Sunday 7 October 2012

Going like a bomb?

At last a flicker of common sense - sadly one that had to be lit by poverty - in that the ludicrous, unnecessary and disproportionate billions due to be spent on Trident, buying an American weapons system that we don't need, would never use and is only intended as a so-called deterrent against a threat that no longer exists, is to be put on the back burner.
For far too long a nuclear 'deterrent' - i.e. a big stick not hidden behind our back but waved in public like knuckleduster rings on the hand of a classroom bully - has been considered the sole means of Britain being able to 'punch above our weight'. Has anyone ever thought what that means? William Hague punching above his weight. Is that what you really want? Giving macho cojones to a man who still hasn't come up with a convincing reason why he shares a room with a young male aide when travelling on government expenses. Not that I care tuppence about what he does after hours, but I think such a dodgy attitude to the truth ill-befits someone we license to go around waving nuclear missiles!

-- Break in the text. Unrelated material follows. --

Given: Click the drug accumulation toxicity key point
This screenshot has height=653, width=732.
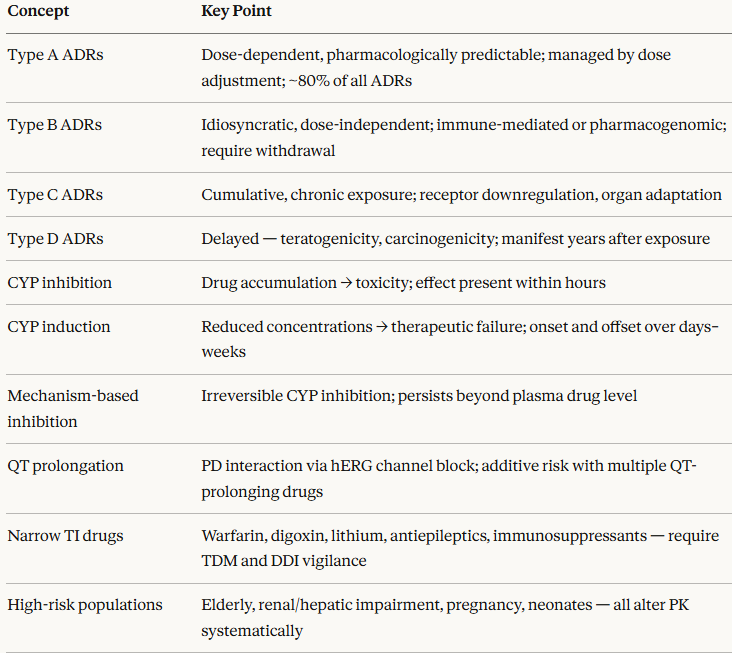Looking at the screenshot, I should (x=403, y=283).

I would have been happier when Robin Cook was foreign secretary - not in the least (ha ha) because I would have trusted his prime minister Tony Cojones Blair to make the right decisions (did he ever) but because he would never have used them, never have threatened anyone with them and probably had doubts about the need even to possess them.
None of our politicians in my lifetime have been people I would have trusted with atomic weapons. Come to think of it, who would I trust to have atomic weapons? They exist. Somebody some day may use them again. But if they do, I doubt very much that it will be somebody rational, in other words somebody for whom there is even such a concept of deterrence.
As for 'punching above our weight', why should we? Why should we by punching at all, except in self-defence? Who are 'we' anyhow? If there's a real sense of national identity these days, it largely eludes me. Unpatriotic? If you mean 'my country right or wrong', too right! Some Germans reluctantly thought like that in the late 1930s. We have not yet forgiven them.